[Activity]
Those lines of the records that contain "will" are to be located and copied.

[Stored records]
········
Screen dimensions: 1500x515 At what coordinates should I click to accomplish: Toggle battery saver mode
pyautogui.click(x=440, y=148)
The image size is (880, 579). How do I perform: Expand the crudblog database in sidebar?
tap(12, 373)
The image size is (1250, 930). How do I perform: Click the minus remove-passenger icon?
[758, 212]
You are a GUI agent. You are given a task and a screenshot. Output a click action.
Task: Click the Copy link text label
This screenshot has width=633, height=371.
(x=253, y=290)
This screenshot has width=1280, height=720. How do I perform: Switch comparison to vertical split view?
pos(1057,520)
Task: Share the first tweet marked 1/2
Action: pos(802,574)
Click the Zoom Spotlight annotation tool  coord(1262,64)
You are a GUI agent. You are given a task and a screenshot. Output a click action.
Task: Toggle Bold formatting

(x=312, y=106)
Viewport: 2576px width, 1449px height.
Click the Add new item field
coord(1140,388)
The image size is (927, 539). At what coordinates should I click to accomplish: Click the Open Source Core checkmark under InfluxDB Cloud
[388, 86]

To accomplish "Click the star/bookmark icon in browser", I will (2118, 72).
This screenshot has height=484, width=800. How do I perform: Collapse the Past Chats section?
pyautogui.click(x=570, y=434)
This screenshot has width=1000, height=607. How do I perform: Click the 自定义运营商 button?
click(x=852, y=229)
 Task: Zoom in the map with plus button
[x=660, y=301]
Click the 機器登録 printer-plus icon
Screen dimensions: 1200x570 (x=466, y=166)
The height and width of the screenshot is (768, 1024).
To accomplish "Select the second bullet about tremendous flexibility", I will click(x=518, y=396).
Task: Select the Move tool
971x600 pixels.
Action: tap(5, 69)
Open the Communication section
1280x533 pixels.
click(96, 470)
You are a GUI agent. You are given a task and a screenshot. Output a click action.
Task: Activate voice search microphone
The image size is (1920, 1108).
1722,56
········
[Written solution]
To accomplish "Click the star/bookmark icon in browser", I will (2118, 72).
To accomplish "Select the second bullet about tremendous flexibility", I will click(x=518, y=396).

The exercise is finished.